May your words, O Lord, be in my thoughts, on my lips, and in my heart. May they be my guide on life's journey and keep me near to you.

Insincere questioning

The question that the messengers asked Jesus is not sincere; it is merely an effort to trap him into an answer that would lose him the respect of the public, or put him in danger with the law. If he answered, "Yes, pay your taxes to Caesar," he would lose the esteem of the Jewish public, who resented the Romans as invaders of their land. But if he says, "No, refuse to pay taxes to Caesar" he would be liable to arrest and trial by the Romans.

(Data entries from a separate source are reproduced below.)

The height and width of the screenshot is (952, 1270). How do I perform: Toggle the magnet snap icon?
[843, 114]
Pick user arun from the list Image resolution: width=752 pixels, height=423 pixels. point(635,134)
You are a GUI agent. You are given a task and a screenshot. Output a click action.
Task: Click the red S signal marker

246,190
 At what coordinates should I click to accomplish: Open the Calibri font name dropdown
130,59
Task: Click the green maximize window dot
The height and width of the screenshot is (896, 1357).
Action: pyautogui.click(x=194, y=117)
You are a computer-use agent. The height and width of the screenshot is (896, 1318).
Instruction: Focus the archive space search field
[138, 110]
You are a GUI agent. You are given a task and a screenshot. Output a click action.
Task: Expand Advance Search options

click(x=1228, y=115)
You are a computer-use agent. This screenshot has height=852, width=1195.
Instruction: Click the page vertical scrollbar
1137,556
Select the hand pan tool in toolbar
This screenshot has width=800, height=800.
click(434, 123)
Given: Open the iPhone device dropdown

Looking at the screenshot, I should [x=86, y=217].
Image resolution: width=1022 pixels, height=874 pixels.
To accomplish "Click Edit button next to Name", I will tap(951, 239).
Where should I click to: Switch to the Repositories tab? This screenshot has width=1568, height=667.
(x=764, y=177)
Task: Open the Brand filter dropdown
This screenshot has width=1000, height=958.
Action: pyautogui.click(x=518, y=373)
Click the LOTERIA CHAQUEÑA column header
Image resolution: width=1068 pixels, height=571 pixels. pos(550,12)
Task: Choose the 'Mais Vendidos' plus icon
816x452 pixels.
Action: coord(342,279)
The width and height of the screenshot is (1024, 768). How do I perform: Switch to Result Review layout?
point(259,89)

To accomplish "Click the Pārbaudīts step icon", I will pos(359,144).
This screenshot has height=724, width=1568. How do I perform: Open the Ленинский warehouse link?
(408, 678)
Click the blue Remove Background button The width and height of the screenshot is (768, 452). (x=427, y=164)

Jesus was asked many questions in the course of his public ministry and if the question came from an honest heart he took it seriously. On this occasion the questioners were clearly out to get him; but he answered their question, insincere though it was. His answer was enigmatic and could mean several things: "Render to Caesar..." People should give to Caesar what belongs to Caesar and give back to God what belongs to God.

The coin can be given to Caesar because it bears his image, but what should go to God is more fundamental. A little later, Jesus will spell it out: to love with all our heart, soul and mind. God is to be our first and greatest love, our primary commitment. That cannot apply to any human authority, political or otherwise. No Caesar, king or president, no political institution, no authority can ever take the place of God in our lives.